C’est en se déchaî­nant aussi bien con­tre les poli­tiques et leurs “lâcheté infâme” que con­tre ce peu­ple de téléspec­ta­teurs repus, indif­férents aux guer­res ter­ri­bles qui déchirent le monde, que les nou­veaux intel­lectuels péti­tion­naires promeu­vent leur courageuse action – vrais “signeurs de la guerre”, comme les appelait Félix Guat­tari. L’argument de l’indifférence coupable fera même le suc­cès de la liste élec­torale “L’Europe com­mence à Sara­jevo “. Créée avant les élec­tions européennes de juin 1994 par BHL, André Glucks­mann, Pas­cal Bruck­ner, le cinéaste Romain Goupil et le can­céro­logue Léon Schwartzen­berg, elle se saborde à quelques jours du scrutin, après avoir réuni quand même près de 12 % des inten­tions de vote. […]

L’aventure exem­plaire de la liste Sara­jevo aura mon­tré en tout cas jusqu’où peu­vent aller, en France, non seule­ment l’influence sur la scène poli­tique des intel­lectuels les plus en vue, mais aussi leurs cer­ti­tudes morales et leur can­deur stratégique. Car la dénon­ci­a­tion du mal est plus une pos­ture qu’un argu­ment, davan­tage un élan, fiévreux et lyrique, qu’un pro­jet. Peu impor­tent ses causes et son proces­sus exact, la vio­lence, estiment-ils, est tou­jours nue, elle est ce mal en soi, recon­naiss­able entre tous – soif de sang et goût per­vers du com­bat que s’essaient même à éradi­quer de La Mar­seil­laise Jean Toulat et l’Abbé Pierre, en mon­tant en février 1992 un comité pour mod­i­fier les paroles “trop belliqueuses” de l’hymne national.

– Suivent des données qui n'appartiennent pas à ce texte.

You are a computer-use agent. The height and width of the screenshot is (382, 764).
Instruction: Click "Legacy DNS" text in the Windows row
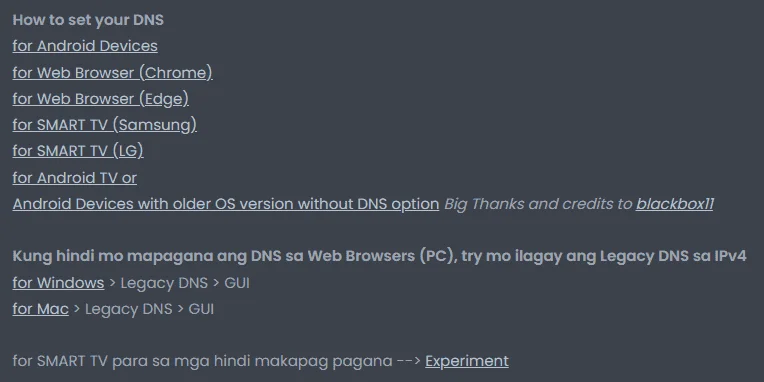(164, 283)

L’indignation morale envahit médias et librairies, elle devient la forme a pri­ori du débat politique.

Loin de la Bosnie, on peut alors s’insurger con­tre les “total­i­tarismes” des nou­velles émis­sions télévisées ou la “bar­barie” du pro­jet de défilé en pyja­mas rayés fomenté par la mar­que de prêt-à-porter Comme Des Garçons. C’est même par le prisme de cette morale, et de ses restes de prédi­ca­tion chré­ti­enne, qu’on lit alors l’enquête soci­ologique pour­tant nova­trice de Pierre Bour­dieu et de son équipe sur le quo­ti­dien des plus défa­vorisés, La Mis­ère du monde – qui devient ainsi “un mon­u­ment élevé à la souf­france”. Il faut dire qu’entonner un autre son de cloche reviendrait à passer pour un ennemi de l’Homme. »

La Décen­nie — Le grand cauchemar des années 80, François Cus­set, 2006.